Les inégalités de salaire entre femmes et hommes stagnent : une fatalité ?

Les inégalités de salaire entre femmes et hommes stagnent : une fatalité ?

Société
DirectLCI
ÉGALITÉ - Un récent rapport de l'OCDE (Organisation de coopération et de développement économiques) pointe la stagnation des inégalités de salaire entre femmes et hommes, dans de nombreux pays européens. Et depuis de nombreuses années, en dépit de mesures incitatives. La situation est-elle vouée à ne jamais s'améliorer ?

Le constat n'est pas nouveau. Dans un récent rapport dévoilé à l'occasion du Women's Forum, l'OCDE (Organisation de coopération et de développement économiques) a rappelé l'existence de fortes disparités entre femmes et hommes, "sur les plans social, économique et politique" au sein des différents pays européens. 


Néanmoins, une observation a attiré notre attention : "La salariée médiane gagne près de 15% de moins que son homologue masculin, en moyenne, dans l'OCDE - un taux qui a à peine évolué depuis 2010" a ainsi expliqué la directrice de cabinet de l'organisation, Gabriela Ramos.
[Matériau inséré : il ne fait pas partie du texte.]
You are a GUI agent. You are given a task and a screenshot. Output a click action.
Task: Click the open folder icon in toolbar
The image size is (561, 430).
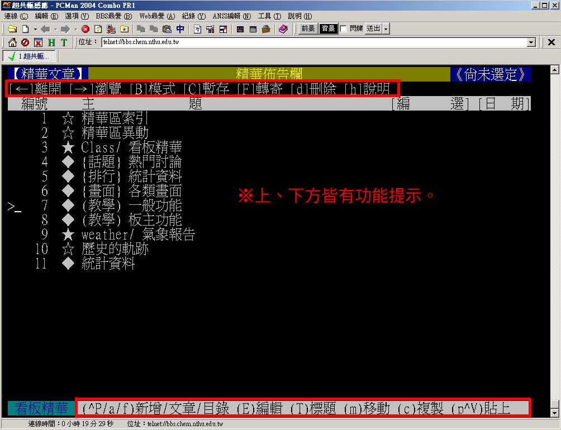click(x=12, y=29)
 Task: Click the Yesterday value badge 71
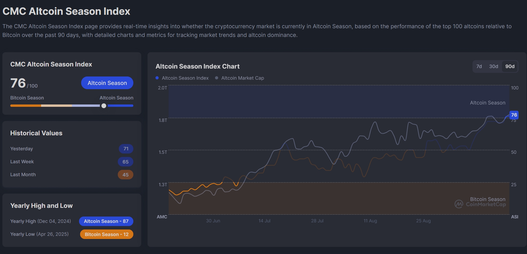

Une réalité intéressante qui suscite de vraies questions : les inégalités, de salaire notamment, sont-elles immuables ? Les politiques publiques menées dans plusieurs Etats depuis quelques années vouées à l'échec ? 

De gros progrès dans les années 80

Pour y répondre, nous avons échangé avec Dominique Meurs, professeure à l'université Paris Ouest, économiste du travail et spécialiste de l'économie du genre. Elle va plus loin que le rapport de l'OCDE dans le constat d'une marche trop lente vers l'égalité. "Avant même 2010, les écarts de salaires avaient déjà commencé à stagner" note-t-elle. "Il y a eu d'énormes progrès dans les 80 puis 90, mais depuis... ça bouge très peu."


Et pour savoir comment inverser la tendance, encore faut-il comprendre le pourquoi de ce coup d'arrêt. Selon l'économiste, les facteurs de cette stagnation sont multiples. "D'abord, il faut rappeler que les inégalités de salaires entre femmes et hommes sont concentrées sur les managers" précise-t-elle. Non pas que les inégalités soient inexistantes au sein des autres échelons, mais elles s'illustrent alors davantage en terme de différence d'accès au temps complet ou à de bonnes conditions de travail. Parmi les cadres donc, "les femmes diplômées - et elles sont de plus en plus nombreuses - grimpent dans la hiérarchie. Mais pendant ce temps, leurs collègues masculins grimpent encore plus. Aux Etats-Unis, des chercheurs, Blau et Kahn, parlent du concept de 'nage à contre-courant' : en gros, c'est comme monter des escaliers dont les marches grandissent au fur et à mesure". 

Ajoutons à cela un "plafond de verre encore bien solide", une difficulté pour les femmes à "réclamer des augmentations de salaire dans une société où cette revendication, de leur part, est encore mal vue", ainsi qu'une conciliation vie professionnelle - vie privée toujours à la charge des femmes (voir nos articles sur le concept de la "charge mentale") et on obtient un salaire moyen, aujourd'hui encore, à la faveur des hommes, en France comme dans le reste de l'Europe.

En vidéo

VIDÉO - Charge mentale : et si l'État nous filait un coup de main ?

Mais rien n'est gravé dans le marbre, assure Dominique Meurs. Car des leviers d'action existent pour remplir ce fossé. Les trouve-t-on à la maison, dans une meilleure répartition des tâches envers les enfants et les parents âgés à charge ? Ou au sein même de l'entreprise ? Partout, en réalité, où l'éducation peut jouer son rôle. 


L'économiste poursuit : "En France, il faut que les politiques publiques contribuent à changer les mentalités. Et cela passe par une éducation des enfants en ce sens, des interventions précoces - et par ailleurs - peu coûteuses afin, notamment, d'aider les filles dans leur choix d'orientation secondaire." Elles sont, par exemple, toujours une minorité en sciences aujourd'hui.